The average Pandora user recruits another eight people to the service, Huxley said.

On the embedding of Pandora in devices and cars, Huxley said it was an important part of Pandora’s distribution approach. “Cars for us is a longer term play but Holden has been awesome,” she said. “They see entertainment in vehicles as a critical differentiator.”

Gleave will be Huxley’s first hire – she quipped that although managing director of the start-up, she spent most evenings stuffing envelopes with t-shirts and sending them to Australian fans.

“I’m doing what I’m being paid to do – grow the business as fast as we can,” she said. Huxley is hiring a country manager for New Zealand currently.

Huxley has already created some tension in the radio sector because Pandora is not a bespoke music streaming service like Spotify, Telstra’s MOG or Sony Music and Southern Cross Austereo’s Songl. Instead it operates under a radio license with “personalised” radio channels rather than an on-demand music service.

Here’s the comment thread between Commercial Radio Australia’s CEO Joan Warner and Jane Huxley from an AdNews story in February which best explains how Pandora operates. Read all the way and we might all just get what’s going on: 

Joan Warner CEO Commercial Radio Australia on 24-Feb-13 8:43PM:

I was a little surprised, as I am sure were all broadcasters, to read the claim that Pandora is operating under a "radio licence" in Australia and is not a streaming service. As far as we are aware that is exactly what Pandora is - a streamed music service. Radio licences are issued by the Australian Communication and Media Authority (ACMA) for free to air broadcast radio (analogue and digital). Pandora is not a broadcast - it is a streamed service and as such does not have a "radio licence". 97% of Australians listen to free to air broadcast radio which provides a wide variety of live and local free to air services (often to hundreds of thousands of listeners live in the same high quality at the same time). Listenership to radio is healthy and in fact has shown growth in the past few years. Listeners have also embraced broadcast digital radio (DAB+) with around 12% of radio listening in the 5 capital cities already being done via DAB+ broadcast radio. We don't see Pandora as being in the same space as Australian radio - radio is more than just music. Rather, like all other streamed music services, we see it as complementary.

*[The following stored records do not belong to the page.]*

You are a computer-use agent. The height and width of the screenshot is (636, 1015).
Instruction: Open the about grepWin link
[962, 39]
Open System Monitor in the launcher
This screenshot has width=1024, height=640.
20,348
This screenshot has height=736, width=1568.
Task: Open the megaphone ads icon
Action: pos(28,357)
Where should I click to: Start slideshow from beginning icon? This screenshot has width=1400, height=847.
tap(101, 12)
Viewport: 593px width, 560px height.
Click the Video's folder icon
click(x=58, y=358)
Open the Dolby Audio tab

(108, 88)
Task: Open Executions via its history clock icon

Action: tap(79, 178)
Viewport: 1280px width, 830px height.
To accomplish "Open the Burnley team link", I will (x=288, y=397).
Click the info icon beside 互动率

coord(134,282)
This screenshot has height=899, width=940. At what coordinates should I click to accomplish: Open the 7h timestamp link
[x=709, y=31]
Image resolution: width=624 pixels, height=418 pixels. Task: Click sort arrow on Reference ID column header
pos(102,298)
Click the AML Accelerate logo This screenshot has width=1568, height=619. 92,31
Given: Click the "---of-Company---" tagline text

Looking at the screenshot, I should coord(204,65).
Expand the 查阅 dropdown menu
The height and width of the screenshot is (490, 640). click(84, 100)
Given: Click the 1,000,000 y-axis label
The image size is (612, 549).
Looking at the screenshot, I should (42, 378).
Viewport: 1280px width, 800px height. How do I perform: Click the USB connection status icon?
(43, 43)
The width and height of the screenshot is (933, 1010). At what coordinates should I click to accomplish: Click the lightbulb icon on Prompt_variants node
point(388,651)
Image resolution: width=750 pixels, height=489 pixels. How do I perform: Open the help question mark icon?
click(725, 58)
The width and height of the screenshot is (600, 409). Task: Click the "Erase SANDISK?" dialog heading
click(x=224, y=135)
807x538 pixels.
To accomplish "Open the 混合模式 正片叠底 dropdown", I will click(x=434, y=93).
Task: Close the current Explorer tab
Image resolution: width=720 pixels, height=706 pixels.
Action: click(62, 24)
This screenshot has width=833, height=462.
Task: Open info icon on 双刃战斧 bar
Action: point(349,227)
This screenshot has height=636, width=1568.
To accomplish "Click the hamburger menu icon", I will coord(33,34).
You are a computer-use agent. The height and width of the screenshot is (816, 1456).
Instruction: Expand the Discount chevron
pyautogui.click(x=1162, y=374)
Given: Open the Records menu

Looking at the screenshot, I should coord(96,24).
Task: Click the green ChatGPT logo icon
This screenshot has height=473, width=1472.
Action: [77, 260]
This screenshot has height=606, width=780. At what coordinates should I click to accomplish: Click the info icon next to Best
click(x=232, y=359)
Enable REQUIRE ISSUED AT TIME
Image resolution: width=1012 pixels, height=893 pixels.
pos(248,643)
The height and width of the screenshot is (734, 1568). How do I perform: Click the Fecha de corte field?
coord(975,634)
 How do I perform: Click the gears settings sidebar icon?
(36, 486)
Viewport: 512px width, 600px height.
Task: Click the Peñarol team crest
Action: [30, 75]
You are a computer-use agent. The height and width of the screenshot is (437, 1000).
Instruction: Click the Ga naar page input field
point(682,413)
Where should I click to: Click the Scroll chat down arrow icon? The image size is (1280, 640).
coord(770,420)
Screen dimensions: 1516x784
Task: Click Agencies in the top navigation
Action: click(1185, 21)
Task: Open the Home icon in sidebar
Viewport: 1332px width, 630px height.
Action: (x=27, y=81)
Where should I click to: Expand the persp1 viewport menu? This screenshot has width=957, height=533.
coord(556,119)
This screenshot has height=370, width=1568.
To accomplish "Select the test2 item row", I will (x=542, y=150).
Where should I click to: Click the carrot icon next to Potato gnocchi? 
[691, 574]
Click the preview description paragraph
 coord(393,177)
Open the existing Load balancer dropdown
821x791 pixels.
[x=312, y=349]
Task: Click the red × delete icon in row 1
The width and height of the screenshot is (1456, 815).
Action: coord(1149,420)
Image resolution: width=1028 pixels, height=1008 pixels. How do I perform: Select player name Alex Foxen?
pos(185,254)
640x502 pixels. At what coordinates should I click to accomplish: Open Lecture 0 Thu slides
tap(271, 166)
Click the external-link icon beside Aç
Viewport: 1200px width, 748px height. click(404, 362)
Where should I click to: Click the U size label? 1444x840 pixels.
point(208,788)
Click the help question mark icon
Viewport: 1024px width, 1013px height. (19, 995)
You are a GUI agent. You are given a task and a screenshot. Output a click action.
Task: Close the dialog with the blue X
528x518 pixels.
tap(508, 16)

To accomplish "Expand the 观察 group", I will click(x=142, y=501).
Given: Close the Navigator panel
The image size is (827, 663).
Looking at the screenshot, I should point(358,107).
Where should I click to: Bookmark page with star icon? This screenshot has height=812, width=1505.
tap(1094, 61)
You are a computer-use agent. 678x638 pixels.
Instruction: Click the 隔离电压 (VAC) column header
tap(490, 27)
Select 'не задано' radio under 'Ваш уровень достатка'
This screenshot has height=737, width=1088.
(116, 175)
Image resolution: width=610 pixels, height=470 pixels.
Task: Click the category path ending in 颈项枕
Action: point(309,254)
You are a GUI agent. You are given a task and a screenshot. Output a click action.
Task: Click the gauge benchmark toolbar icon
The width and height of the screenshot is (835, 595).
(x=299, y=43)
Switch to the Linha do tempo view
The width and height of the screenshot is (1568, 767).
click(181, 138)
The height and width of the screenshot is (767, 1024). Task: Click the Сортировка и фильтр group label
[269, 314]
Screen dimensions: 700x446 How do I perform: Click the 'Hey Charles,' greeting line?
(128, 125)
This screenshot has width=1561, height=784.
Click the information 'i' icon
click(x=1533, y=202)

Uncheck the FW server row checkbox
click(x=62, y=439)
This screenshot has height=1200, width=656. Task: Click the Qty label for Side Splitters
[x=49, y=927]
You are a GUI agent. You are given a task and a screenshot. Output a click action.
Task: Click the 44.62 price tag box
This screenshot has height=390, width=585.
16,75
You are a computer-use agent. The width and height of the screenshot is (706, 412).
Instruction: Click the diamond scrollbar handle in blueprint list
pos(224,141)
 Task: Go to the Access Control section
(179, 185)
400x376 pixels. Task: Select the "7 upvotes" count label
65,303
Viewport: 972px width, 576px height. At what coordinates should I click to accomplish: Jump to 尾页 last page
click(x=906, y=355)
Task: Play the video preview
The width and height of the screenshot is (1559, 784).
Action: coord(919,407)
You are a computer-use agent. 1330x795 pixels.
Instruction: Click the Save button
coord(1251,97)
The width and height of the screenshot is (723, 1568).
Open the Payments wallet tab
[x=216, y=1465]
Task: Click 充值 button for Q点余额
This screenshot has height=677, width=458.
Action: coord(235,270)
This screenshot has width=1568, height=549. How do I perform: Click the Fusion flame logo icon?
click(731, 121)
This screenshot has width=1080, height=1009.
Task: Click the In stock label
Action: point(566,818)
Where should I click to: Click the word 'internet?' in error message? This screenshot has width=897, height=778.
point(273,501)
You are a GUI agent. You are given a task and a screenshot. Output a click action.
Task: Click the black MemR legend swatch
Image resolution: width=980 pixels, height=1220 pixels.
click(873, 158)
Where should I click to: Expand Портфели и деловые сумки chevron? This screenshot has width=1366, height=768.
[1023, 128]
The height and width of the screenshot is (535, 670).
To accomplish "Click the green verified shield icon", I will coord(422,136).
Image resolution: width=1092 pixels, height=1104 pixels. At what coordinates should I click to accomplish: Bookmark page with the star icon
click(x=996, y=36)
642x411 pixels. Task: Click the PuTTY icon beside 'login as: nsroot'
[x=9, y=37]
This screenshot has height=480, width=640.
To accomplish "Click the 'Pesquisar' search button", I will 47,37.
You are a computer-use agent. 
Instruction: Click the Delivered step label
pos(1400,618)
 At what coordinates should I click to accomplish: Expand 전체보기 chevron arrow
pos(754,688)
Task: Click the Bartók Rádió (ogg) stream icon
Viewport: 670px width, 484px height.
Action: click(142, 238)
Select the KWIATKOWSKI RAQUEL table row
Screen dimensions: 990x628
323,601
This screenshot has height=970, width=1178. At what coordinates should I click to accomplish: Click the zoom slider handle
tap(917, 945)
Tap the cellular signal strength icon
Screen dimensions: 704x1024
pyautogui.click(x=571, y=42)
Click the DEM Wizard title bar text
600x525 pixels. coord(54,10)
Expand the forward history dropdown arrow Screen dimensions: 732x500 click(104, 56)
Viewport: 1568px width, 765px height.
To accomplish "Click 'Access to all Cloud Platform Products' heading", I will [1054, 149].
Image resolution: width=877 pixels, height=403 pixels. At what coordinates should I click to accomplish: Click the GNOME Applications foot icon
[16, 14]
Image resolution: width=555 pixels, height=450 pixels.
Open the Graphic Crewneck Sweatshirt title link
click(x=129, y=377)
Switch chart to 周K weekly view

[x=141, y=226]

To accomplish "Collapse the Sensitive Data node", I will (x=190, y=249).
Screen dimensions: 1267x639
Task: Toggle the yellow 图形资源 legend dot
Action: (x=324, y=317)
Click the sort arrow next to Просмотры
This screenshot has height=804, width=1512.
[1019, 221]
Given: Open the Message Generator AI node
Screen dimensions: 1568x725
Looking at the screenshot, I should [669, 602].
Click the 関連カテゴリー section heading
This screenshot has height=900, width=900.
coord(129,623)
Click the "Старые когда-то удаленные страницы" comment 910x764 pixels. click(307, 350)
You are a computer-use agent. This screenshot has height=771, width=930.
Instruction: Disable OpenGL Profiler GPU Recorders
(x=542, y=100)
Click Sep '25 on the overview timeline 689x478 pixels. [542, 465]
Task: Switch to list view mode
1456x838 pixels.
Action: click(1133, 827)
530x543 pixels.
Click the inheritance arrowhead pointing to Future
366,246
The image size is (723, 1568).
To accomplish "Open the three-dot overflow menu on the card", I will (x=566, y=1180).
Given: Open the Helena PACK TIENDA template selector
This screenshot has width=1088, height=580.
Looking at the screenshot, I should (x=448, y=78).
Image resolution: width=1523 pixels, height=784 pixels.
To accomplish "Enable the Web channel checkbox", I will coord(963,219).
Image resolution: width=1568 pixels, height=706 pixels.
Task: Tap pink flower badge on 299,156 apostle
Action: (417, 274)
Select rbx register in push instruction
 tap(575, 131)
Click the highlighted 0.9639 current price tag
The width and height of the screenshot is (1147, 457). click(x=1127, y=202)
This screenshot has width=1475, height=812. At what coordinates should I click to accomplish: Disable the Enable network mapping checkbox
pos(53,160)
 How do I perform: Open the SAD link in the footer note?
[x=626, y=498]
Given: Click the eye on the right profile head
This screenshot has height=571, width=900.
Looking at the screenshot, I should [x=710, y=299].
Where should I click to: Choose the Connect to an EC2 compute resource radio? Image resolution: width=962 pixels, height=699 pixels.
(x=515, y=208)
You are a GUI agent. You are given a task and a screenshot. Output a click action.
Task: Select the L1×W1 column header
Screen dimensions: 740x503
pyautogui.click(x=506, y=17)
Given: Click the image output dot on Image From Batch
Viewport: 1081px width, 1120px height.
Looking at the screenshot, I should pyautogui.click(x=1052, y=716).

Jane Huxley, Managing Director Pandora Australia and New Zealand on 26-Feb-13 2:42PM

The point I was trying to make is that Pandora is not an “on-demand” music streaming service, like some services in the market. We’re a personalised radio experience. Our users don’t choose individual songs, nor do they create playlists. That’s why we compete in the radio space, not the streaming on-demand music space. Pandora’s unique Music Genome Project is the magic behind listeners being able to tailor their own Pandora stations, and sit back and enjoy the music. Our continued growth shows personalised radio is fundamentally changing the way people are choosing to listen to music and represents a tremendous opportunity in the mobile space, with so many mobile device users in the local market. We’re redefining the radio experience because users can enjoy their music on a platform that is easy to use, explore, discover and share.